R is a language for statistical computing and graphics. With R you are able to use a variety of statistical a graphical technique. One of the best feature of R are the use of different plots to visualize data. But R could be also used for different mathematical calculations or analysis. The other very good thing about R is free. Does not require any license fee and runs in LINUX, OSX, and WINDOWS. R programming language include data handling and storage facility, tools for data analysis, graphical facilities and display, input-output facilities and different functions.
RStudio is basically the programming interface of the R programming language. It includes a console, syntax-highlighting editor that supports direct code execution, and a variety of robust tools for plotting, viewing history, debugging and managing your work-space.
Using R sometimes could be really frustrating until you don’t have the necessary knowledge to work by yourself. However you can make really incredible things using only just a few commands. So I recommend to try R if you are interested in programming or data analysis or data-mining. Or if you like statistics and would like to compare different data to find some correlation than R is for you. Data analysis is also used by almost all enterprises to improve business. So if you would like to know more about R than here is a tutorial which brings you through the basics. http://tryr.codeschool.com/
The titanic assignment
After completing the tutorial above, I decided to challenge my skills in RStudio. Our lecturer mentioned a website where you can find different challenges for people who are enthusiastic for data analytic and data mining. You find the website here: https://www.kaggle.com/c/titanic
I choose a challenge where I have to predict the chances of survival on the Titanic. More precisely, predict what sort of people survived this tragedy. If you would like to have more information about the challenge or the tragedy please go to the link above.
To be honest at the beginning I did not have a clue where to start it or what to do but fortunately there are a tone of enthusiastic people online who share their technique with you. I watched a ton of videos before I could start the project by myself but I was able to achieve this basic plot.
In this plot you can see the number of passengers traveled on the Titanic on the first, second and third class. 0 represent people who did not survive, 1 represent people who survived. As you can see if you traveled on the first class your chances of survival was around 70%, if you traveled on the second class than only little bit more than 50% and if you traveled on the third class than you was more likely to die.
I will show you how did I get this simple analysis.
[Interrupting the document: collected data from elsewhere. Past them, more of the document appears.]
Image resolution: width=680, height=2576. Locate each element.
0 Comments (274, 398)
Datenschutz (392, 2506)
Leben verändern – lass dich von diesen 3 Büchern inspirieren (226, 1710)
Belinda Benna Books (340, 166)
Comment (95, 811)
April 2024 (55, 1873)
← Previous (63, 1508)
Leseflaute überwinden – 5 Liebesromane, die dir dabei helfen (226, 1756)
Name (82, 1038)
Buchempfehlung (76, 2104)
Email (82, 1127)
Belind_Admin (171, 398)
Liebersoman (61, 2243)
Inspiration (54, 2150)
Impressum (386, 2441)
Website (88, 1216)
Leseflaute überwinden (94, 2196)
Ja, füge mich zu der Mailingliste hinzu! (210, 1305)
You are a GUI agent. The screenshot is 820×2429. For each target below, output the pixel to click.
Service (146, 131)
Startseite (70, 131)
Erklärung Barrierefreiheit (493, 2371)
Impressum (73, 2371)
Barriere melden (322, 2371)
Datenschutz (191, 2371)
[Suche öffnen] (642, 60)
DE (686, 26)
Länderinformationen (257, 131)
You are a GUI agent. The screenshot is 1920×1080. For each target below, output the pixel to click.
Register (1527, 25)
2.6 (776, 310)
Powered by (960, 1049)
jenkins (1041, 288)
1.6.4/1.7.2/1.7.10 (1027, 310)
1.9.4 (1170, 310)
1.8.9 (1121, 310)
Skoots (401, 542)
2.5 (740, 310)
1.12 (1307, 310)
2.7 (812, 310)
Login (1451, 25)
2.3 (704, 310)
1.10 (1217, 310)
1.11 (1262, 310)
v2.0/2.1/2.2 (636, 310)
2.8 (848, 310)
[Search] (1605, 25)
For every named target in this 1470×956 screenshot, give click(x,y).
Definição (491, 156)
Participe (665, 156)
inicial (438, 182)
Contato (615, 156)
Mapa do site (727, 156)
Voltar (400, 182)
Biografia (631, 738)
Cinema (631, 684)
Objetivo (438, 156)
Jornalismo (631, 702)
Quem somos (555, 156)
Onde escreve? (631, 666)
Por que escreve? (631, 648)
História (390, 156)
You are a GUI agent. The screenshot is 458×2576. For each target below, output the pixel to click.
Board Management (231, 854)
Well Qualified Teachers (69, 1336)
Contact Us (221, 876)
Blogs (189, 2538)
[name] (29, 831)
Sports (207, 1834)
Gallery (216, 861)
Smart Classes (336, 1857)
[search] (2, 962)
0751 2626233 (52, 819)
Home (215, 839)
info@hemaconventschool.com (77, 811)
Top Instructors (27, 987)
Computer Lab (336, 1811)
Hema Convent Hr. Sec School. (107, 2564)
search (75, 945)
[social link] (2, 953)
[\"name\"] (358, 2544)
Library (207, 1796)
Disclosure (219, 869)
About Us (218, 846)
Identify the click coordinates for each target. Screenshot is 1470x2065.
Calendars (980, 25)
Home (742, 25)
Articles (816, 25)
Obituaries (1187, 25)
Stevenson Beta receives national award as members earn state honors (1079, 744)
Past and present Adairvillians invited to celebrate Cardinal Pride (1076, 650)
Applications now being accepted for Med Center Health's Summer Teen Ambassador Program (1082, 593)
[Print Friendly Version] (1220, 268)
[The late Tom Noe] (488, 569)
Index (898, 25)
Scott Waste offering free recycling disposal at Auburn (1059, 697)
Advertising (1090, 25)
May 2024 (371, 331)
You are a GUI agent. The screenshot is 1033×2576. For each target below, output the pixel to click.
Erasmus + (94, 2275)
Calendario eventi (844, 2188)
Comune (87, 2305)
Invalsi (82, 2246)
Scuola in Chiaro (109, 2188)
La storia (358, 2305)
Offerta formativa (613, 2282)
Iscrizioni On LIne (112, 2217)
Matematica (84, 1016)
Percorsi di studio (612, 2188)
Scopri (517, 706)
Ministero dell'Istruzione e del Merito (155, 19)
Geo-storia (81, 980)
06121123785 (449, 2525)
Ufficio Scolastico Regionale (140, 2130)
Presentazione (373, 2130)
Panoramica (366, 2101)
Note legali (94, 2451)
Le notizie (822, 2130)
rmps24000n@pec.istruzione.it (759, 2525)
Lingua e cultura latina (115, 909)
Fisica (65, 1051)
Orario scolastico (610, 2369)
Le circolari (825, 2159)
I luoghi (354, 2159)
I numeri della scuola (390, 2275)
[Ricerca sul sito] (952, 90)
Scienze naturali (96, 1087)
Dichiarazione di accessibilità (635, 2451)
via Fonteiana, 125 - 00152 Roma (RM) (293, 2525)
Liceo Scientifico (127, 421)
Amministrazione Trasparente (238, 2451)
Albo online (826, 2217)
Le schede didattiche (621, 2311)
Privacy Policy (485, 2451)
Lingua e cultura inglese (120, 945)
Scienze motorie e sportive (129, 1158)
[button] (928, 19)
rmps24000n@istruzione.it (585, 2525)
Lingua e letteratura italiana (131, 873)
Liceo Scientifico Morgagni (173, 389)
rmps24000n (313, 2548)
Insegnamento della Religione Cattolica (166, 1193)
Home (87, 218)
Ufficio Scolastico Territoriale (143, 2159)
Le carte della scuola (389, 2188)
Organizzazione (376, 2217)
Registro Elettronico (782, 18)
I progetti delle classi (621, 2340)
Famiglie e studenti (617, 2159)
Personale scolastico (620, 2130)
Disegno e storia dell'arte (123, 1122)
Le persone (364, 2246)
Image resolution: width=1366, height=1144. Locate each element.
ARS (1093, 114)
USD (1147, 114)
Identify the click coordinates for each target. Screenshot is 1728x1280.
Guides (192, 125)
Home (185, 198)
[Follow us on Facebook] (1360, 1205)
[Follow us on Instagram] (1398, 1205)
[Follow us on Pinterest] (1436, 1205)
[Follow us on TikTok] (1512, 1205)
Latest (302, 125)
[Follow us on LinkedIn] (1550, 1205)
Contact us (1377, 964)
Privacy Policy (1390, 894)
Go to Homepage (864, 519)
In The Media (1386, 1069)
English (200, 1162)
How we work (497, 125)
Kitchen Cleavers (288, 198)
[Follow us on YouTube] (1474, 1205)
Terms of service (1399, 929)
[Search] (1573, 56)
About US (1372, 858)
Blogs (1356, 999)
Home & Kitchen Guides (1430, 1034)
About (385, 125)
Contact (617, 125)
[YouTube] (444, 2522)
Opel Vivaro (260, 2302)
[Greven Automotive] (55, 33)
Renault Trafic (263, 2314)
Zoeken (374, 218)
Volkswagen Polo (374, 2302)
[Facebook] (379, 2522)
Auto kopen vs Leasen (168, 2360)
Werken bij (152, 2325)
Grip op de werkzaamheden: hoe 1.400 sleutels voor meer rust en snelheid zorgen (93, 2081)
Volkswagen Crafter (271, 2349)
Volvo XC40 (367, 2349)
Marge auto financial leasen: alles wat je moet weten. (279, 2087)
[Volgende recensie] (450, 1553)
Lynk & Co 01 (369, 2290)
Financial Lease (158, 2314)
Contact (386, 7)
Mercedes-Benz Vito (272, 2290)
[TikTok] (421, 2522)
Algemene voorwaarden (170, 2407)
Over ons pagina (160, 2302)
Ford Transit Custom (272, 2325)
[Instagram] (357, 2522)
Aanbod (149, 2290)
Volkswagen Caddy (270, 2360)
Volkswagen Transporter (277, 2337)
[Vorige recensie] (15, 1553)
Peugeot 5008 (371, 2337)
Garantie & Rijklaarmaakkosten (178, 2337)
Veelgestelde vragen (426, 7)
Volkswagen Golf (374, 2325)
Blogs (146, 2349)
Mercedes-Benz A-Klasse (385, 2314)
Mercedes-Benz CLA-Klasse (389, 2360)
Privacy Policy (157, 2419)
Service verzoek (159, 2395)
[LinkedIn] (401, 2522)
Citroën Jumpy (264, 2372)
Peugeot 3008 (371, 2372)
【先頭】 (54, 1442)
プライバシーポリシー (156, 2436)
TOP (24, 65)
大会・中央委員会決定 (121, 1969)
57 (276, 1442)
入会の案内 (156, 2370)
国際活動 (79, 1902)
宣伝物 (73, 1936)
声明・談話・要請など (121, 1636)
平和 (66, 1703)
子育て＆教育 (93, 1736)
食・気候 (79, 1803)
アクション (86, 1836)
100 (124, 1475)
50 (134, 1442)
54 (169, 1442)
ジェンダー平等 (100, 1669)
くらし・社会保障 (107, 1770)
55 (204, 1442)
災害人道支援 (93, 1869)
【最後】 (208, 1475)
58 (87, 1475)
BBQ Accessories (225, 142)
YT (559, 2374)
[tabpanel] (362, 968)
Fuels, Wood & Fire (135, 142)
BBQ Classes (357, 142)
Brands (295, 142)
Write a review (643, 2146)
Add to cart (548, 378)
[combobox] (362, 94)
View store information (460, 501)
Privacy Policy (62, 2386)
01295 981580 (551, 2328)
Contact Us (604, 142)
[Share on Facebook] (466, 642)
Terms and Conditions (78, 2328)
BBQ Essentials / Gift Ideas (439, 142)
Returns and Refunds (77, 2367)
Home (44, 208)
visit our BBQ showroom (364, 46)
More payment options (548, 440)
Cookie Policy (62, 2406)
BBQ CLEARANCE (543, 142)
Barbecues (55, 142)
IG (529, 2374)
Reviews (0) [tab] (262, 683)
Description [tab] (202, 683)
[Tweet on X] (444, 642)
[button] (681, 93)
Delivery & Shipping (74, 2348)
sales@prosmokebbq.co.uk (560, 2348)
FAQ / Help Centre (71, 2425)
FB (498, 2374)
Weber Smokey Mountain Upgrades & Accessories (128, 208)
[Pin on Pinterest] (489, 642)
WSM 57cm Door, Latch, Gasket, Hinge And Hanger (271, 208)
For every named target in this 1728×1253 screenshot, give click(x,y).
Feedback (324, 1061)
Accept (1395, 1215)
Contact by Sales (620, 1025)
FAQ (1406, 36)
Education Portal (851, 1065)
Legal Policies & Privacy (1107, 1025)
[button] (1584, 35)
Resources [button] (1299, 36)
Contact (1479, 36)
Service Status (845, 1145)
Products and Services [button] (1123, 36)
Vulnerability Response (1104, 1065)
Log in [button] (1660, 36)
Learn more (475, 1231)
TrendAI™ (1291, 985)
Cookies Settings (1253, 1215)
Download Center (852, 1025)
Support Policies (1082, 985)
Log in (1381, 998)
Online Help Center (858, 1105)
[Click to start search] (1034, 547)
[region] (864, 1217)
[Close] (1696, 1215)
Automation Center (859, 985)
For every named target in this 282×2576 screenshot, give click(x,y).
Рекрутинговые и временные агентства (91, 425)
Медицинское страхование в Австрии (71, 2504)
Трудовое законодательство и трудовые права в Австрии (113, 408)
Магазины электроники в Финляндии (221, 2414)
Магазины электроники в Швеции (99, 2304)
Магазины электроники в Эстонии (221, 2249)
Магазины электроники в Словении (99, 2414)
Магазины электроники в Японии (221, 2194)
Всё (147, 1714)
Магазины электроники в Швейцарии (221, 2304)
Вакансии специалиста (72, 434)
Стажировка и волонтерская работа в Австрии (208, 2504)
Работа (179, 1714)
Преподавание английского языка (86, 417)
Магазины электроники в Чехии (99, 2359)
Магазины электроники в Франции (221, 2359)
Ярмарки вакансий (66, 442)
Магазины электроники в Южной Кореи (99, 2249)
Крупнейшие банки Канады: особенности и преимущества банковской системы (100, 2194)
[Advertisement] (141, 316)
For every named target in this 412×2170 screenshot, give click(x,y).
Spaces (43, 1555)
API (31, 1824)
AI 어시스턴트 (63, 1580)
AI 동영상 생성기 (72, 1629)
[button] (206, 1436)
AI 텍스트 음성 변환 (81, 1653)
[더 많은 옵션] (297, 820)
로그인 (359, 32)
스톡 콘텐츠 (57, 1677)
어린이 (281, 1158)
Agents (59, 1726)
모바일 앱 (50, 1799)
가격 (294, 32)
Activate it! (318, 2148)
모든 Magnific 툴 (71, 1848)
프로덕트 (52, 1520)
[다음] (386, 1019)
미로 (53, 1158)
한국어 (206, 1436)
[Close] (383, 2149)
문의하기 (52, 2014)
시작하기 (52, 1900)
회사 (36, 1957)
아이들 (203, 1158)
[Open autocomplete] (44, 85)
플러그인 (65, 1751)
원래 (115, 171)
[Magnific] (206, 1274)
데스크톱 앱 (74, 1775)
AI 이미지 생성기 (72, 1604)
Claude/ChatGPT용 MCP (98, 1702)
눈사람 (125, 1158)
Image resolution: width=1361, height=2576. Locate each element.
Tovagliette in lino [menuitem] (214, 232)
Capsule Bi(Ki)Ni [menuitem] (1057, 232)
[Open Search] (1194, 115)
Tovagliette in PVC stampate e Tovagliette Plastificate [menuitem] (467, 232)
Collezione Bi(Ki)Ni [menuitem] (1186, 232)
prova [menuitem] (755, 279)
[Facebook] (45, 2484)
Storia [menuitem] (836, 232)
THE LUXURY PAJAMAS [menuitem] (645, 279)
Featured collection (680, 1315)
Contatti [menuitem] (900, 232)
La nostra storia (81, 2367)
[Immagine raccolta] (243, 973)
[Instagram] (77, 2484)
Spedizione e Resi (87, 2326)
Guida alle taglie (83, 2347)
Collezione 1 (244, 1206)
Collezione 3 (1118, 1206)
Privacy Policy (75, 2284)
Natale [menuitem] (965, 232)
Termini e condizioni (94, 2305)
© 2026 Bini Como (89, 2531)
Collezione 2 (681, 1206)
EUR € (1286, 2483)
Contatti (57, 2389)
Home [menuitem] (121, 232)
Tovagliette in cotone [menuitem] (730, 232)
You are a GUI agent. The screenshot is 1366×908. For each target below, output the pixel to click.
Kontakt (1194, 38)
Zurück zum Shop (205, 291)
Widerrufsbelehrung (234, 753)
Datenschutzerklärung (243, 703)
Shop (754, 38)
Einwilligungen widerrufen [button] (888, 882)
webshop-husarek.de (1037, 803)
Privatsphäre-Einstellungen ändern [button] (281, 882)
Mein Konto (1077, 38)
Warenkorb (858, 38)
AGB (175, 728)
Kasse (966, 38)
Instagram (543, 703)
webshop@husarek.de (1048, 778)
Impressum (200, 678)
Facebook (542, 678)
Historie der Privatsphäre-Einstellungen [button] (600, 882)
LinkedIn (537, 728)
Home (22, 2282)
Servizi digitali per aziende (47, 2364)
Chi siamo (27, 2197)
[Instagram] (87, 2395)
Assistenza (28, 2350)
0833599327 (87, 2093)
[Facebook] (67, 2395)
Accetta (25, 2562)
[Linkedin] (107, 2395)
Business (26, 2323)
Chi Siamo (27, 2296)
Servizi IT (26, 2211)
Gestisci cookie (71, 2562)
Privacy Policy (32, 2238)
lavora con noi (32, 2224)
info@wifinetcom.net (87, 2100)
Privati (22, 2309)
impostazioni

1. Download the required data from here: https://www.kaggle.com/c/titanic/data
2. Download and installed RStudio from here: https://www.rstudio.com/products/rstudio/download/
3. Create a new R script and set up working directory (click on the session tab)
4. read the csv file:
train <- read.csv(“train.csv”, header = TRUE)
test <- read.csv(“test.csv”, header = TRUE)
5.Have a look on your data:
6.Convert your pclass and survived variable to factor:
train$pclass <- as.factor(train$pclass)
train$survived <- as.factor(train$survived)
7. Check how many people survived the tragedy
8. Check in which classes how may passenger traveled
9.Load up ggplot2 package to use for visualizations
10. Run ggplot
ggplot(train, aes(x = pclass, fill = factor(survived))) +
ylab(“Total Count”) +
labs(fill = “Survived”)
So this is my basic concept about how could you survived the tragedy of the titanic. I was not satisfied with my knowledge so I decided to go deeper on this analysis with help and I was able to create another plot which is more detailed. As you can see on the chart below class was not only a factor, gender and age and marital status also had a big role.But I still just scratched the surface.
So now probably you know more about R. I hope I successfully demonstrated the power of R studio and I encourage you to try R because you can do very amazing things if you keep practicing.